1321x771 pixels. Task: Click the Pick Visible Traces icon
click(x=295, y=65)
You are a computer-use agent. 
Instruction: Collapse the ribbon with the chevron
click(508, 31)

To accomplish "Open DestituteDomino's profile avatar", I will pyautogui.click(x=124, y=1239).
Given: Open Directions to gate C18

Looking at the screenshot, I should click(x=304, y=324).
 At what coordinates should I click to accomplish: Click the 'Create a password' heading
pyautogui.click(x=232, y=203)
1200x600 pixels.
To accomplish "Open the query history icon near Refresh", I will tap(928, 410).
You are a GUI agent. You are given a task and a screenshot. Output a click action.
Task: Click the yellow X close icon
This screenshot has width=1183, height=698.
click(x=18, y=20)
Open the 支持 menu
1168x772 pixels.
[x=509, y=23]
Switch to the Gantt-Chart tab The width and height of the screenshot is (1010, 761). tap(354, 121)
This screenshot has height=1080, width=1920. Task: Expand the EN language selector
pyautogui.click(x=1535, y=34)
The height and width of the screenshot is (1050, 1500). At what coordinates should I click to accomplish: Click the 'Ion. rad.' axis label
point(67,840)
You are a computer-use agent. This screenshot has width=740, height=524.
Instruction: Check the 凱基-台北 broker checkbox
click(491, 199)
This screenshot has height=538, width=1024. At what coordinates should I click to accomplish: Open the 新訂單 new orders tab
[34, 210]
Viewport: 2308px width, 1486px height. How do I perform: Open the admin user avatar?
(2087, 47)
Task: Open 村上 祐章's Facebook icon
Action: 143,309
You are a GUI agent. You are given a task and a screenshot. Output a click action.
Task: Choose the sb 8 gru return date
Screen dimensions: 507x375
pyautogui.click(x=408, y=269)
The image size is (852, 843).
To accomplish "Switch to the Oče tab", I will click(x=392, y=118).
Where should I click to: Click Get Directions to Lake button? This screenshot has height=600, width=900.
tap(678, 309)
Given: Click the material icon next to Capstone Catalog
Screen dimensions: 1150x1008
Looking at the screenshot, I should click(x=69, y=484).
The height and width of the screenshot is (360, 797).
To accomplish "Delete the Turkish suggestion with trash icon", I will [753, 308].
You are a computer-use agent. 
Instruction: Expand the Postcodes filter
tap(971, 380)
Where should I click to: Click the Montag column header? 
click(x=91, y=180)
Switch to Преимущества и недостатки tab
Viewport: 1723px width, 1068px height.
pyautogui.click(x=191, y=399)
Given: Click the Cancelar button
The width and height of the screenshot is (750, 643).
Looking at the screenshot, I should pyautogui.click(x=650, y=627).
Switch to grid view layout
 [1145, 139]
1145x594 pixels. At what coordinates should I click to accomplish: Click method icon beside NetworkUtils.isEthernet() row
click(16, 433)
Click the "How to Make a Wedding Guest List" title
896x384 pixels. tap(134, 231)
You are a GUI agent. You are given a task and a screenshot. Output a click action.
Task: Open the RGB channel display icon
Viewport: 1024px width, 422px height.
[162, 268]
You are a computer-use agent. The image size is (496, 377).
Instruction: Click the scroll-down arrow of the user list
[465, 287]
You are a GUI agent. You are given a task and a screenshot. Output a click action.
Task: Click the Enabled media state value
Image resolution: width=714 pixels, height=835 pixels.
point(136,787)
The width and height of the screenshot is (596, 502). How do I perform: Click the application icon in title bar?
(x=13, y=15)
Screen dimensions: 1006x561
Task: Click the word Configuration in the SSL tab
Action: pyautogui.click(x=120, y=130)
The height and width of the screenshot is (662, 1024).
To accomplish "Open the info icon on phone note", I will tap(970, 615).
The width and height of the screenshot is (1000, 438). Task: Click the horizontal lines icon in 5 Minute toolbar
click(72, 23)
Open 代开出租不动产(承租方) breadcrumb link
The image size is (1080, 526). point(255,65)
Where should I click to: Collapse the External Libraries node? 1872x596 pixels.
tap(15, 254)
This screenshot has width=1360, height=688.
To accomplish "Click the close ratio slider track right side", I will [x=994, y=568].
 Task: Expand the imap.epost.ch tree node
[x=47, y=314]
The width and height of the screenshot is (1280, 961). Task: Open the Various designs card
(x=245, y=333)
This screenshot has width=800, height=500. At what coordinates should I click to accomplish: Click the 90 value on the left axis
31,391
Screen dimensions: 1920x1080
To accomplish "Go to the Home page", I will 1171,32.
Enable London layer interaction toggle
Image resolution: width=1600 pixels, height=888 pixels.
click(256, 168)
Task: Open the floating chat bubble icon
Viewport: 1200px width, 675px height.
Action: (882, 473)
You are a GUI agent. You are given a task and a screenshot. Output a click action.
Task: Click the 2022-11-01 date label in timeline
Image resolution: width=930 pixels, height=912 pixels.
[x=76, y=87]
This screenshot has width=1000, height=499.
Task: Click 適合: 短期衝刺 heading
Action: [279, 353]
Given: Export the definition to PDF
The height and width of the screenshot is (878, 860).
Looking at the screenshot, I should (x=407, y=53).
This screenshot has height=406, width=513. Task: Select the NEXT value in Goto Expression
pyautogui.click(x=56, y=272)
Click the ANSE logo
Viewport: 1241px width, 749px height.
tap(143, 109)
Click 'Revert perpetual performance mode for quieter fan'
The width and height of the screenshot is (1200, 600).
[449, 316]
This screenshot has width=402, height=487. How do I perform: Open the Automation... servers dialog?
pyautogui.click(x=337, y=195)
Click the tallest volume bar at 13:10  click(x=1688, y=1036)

#### [What needs to be done]
Within the listing above, the range opens at the line with "The height and width of the screenshot is (662, 1024)." and closes at the line with "Task: Open the floating chat bubble icon". Reproduce exactly the lines of that range, including both ends.

#### [Task answer]
The height and width of the screenshot is (662, 1024).
To accomplish "Open the info icon on phone note", I will tap(970, 615).
The width and height of the screenshot is (1000, 438). Task: Click the horizontal lines icon in 5 Minute toolbar
click(72, 23)
Open 代开出租不动产(承租方) breadcrumb link
The image size is (1080, 526). point(255,65)
Where should I click to: Collapse the External Libraries node? 1872x596 pixels.
tap(15, 254)
This screenshot has width=1360, height=688.
To accomplish "Click the close ratio slider track right side", I will [x=994, y=568].
 Task: Expand the imap.epost.ch tree node
[x=47, y=314]
The width and height of the screenshot is (1280, 961). Task: Open the Various designs card
(x=245, y=333)
This screenshot has width=800, height=500. At what coordinates should I click to accomplish: Click the 90 value on the left axis
31,391
Screen dimensions: 1920x1080
To accomplish "Go to the Home page", I will 1171,32.
Enable London layer interaction toggle
Image resolution: width=1600 pixels, height=888 pixels.
click(256, 168)
Task: Open the floating chat bubble icon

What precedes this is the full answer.